Subject: Re: [PATCH] uprobes: reduce contention on uprobes_tree access

> > > OK, then I'll push this to for-next at this moment.
> > > Please share if you have a good idea for the batch interface which can be
> > > backported. I guess it should involve updating userspace changes too.
> >
> > Did you (or anyone else) need anything more from me on this one so that it
> > can be pushed? I provided some benchmark numbers but happy to provide
> > anything else that may be required.
>
> Yeah, if you can update with the result, it looks better to me.
> Or, can I update the description?

Sure, please feel free to update the description yourself.

Jon.

>
> Thank you,
>
> >
> > Thanks!
> >
> > Jon.
> >
> > >
> > > Thank you!
> > >
> > > > >
> > > > > So I hope you can reconsider and accept improvements in this patch,
> > > > > while Jonathan will keep working on even better final solution.
> > > > > Thanks!
> > > > >
> > > > > > I look forward to your formalized results :)

* [SOURCE RECORDS]

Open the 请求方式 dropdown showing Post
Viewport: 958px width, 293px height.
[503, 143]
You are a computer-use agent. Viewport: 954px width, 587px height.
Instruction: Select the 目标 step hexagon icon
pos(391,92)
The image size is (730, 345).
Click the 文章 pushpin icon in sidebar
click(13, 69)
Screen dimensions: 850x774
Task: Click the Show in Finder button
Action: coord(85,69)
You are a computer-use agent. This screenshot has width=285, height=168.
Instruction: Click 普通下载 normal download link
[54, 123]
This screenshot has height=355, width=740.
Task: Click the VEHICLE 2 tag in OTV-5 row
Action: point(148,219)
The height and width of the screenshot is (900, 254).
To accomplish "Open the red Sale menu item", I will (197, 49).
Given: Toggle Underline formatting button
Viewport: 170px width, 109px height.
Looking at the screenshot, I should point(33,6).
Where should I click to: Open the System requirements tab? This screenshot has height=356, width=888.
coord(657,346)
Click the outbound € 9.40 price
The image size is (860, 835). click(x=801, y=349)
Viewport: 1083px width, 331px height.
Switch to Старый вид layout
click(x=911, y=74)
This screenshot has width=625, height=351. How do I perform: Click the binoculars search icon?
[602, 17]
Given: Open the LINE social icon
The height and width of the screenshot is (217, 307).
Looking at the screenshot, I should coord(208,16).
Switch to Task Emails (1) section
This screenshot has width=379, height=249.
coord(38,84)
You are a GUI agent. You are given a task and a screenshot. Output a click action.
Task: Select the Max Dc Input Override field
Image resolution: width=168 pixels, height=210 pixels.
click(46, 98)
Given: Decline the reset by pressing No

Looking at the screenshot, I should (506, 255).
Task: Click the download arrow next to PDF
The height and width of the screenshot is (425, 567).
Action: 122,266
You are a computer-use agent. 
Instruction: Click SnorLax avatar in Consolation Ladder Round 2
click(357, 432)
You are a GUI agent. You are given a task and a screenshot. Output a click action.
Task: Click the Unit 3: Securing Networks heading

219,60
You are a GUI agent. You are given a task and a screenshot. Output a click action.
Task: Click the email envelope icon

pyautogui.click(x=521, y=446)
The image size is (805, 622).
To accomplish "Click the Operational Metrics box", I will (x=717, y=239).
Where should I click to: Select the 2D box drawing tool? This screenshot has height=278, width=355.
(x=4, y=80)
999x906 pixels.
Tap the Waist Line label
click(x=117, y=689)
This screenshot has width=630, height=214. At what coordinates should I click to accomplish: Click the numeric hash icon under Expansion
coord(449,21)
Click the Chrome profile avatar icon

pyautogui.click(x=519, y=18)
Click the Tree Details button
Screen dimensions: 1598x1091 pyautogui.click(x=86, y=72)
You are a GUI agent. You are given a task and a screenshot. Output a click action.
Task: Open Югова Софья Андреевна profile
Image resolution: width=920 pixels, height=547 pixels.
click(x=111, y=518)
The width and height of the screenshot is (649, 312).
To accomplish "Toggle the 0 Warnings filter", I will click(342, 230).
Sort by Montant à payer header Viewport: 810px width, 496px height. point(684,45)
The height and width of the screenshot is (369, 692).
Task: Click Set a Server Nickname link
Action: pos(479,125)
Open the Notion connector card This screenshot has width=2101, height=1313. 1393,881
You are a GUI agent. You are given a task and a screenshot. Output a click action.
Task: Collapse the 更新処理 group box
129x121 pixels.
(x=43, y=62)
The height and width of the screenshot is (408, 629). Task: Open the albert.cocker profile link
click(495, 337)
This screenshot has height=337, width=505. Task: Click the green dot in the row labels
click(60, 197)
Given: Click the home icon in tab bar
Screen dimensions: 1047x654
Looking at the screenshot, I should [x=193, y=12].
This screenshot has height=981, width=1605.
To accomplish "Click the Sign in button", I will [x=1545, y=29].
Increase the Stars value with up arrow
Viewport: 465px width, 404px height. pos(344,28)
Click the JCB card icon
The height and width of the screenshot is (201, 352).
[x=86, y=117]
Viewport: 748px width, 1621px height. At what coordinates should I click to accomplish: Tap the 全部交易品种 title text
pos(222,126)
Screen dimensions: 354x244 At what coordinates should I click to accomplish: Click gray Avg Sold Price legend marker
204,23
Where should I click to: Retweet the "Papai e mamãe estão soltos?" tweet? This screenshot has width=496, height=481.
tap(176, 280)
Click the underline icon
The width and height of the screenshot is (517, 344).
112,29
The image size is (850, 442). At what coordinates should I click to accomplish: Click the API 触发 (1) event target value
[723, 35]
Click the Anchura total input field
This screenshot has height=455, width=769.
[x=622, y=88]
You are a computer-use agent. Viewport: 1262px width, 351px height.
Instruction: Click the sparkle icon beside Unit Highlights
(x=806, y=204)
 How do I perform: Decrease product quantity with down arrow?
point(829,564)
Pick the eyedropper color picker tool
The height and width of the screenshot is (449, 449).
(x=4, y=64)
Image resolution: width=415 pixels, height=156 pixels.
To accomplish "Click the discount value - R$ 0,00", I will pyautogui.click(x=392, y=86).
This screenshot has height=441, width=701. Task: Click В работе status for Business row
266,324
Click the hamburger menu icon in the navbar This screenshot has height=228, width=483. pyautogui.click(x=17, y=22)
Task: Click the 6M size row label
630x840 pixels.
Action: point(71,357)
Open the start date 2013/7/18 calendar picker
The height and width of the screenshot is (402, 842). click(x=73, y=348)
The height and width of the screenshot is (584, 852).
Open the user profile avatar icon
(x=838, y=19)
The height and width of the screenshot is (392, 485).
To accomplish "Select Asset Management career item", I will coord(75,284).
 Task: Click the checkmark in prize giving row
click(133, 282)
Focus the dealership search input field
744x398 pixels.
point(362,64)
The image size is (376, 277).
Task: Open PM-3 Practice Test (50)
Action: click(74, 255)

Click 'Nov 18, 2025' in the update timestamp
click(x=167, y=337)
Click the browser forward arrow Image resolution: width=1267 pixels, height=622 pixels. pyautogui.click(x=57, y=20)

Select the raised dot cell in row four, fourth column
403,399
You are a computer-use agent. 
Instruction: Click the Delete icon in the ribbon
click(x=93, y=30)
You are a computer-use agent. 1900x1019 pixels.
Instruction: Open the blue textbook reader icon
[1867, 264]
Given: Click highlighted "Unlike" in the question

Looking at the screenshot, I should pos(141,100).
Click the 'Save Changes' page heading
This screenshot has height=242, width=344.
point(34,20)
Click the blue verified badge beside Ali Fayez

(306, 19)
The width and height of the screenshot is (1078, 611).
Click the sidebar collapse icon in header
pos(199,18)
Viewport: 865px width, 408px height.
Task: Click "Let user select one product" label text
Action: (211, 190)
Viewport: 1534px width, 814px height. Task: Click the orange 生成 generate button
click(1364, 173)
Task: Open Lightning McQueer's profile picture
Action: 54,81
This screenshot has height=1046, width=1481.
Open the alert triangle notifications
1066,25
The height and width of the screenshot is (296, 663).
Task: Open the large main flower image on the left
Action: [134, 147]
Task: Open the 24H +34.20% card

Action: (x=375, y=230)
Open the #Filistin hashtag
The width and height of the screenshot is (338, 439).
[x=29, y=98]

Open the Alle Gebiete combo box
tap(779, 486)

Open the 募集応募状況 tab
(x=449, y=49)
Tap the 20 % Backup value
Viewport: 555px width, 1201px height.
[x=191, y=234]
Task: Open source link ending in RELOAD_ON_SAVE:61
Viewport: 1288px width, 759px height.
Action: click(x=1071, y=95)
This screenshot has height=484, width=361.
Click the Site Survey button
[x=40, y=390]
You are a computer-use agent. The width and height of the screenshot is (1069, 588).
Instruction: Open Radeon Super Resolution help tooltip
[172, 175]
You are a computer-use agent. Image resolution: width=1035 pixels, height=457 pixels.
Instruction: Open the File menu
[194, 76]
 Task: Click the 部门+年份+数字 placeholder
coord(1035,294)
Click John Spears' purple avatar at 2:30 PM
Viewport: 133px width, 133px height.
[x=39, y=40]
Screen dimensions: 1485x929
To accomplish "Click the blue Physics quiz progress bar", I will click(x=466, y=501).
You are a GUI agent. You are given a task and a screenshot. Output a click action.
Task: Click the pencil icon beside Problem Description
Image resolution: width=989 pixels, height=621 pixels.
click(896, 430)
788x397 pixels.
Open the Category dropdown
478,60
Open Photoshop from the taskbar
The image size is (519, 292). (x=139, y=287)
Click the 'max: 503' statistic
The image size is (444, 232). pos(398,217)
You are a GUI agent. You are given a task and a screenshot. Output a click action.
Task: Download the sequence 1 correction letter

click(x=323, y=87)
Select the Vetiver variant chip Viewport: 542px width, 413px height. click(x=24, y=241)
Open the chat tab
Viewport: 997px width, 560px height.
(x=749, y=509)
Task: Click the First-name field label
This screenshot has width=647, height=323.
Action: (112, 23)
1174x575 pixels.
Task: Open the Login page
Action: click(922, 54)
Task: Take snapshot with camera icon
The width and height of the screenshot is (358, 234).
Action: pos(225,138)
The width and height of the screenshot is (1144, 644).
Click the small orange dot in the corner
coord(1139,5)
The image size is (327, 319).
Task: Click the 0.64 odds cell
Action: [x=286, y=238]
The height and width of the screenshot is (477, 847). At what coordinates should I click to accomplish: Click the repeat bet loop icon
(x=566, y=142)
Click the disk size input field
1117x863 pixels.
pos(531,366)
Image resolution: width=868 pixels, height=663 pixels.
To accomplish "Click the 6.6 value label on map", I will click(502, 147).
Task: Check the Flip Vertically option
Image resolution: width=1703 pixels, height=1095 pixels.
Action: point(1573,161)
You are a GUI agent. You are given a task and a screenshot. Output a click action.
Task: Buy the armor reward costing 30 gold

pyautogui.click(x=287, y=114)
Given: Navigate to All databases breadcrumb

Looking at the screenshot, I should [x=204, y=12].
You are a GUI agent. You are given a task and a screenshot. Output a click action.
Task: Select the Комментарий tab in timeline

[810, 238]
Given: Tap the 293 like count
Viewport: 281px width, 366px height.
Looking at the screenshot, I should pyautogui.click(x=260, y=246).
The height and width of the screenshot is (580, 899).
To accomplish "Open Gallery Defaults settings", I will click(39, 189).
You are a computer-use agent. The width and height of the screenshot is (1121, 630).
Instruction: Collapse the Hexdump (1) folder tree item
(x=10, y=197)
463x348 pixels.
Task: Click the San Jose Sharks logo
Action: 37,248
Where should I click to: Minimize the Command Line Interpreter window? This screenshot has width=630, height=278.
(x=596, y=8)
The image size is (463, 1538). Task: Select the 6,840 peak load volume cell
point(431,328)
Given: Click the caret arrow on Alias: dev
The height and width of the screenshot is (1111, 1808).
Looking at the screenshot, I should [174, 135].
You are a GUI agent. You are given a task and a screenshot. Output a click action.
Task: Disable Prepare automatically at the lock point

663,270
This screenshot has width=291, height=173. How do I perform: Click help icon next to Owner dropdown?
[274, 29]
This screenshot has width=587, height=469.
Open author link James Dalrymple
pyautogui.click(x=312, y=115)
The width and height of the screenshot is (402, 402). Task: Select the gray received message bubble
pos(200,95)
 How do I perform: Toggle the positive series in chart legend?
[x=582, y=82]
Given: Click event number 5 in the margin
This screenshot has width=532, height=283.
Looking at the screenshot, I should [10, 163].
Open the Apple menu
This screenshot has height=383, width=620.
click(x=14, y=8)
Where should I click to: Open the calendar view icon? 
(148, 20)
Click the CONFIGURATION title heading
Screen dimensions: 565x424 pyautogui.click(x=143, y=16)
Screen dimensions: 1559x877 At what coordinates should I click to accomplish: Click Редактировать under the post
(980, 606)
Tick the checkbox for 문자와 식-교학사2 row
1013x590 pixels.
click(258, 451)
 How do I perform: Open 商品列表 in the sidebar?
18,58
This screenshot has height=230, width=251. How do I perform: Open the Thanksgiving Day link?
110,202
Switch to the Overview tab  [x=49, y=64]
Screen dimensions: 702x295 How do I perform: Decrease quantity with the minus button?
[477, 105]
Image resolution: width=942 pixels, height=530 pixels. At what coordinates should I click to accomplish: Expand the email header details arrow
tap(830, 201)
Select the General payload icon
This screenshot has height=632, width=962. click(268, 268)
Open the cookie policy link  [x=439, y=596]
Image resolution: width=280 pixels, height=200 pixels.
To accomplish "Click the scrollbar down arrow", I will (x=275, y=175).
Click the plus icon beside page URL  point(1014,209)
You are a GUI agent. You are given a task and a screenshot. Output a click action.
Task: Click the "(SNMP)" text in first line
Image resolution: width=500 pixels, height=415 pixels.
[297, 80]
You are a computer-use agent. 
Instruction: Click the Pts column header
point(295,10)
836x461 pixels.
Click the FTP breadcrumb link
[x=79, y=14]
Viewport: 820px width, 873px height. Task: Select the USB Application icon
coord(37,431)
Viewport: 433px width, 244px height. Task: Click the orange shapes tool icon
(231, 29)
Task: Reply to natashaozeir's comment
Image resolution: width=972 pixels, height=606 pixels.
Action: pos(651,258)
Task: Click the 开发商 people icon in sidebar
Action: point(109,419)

* [DIRECTIONS]
1) In the patch thread, what is the title of the patch under discussion?
2) Extract the lines of the records from their first line through the line containing "Looking at the screenshot, I should coord(208,16).", with both ends included.
The text and the records were drawn from unrelated sources.

* [SOLUTIONS TO EACH TASK]
1) uprobes: reduce contention on uprobes_tree access

2)
Open the 请求方式 dropdown showing Post
Viewport: 958px width, 293px height.
[503, 143]
You are a computer-use agent. Viewport: 954px width, 587px height.
Instruction: Select the 目标 step hexagon icon
pos(391,92)
The image size is (730, 345).
Click the 文章 pushpin icon in sidebar
click(13, 69)
Screen dimensions: 850x774
Task: Click the Show in Finder button
Action: coord(85,69)
You are a computer-use agent. This screenshot has width=285, height=168.
Instruction: Click 普通下载 normal download link
[54, 123]
This screenshot has height=355, width=740.
Task: Click the VEHICLE 2 tag in OTV-5 row
Action: point(148,219)
The height and width of the screenshot is (900, 254).
To accomplish "Open the red Sale menu item", I will (197, 49).
Given: Toggle Underline formatting button
Viewport: 170px width, 109px height.
Looking at the screenshot, I should point(33,6).
Where should I click to: Open the System requirements tab? This screenshot has height=356, width=888.
coord(657,346)
Click the outbound € 9.40 price
The image size is (860, 835). click(x=801, y=349)
Viewport: 1083px width, 331px height.
Switch to Старый вид layout
click(x=911, y=74)
This screenshot has width=625, height=351. How do I perform: Click the binoculars search icon?
[602, 17]
Given: Open the LINE social icon
The height and width of the screenshot is (217, 307).
Looking at the screenshot, I should coord(208,16).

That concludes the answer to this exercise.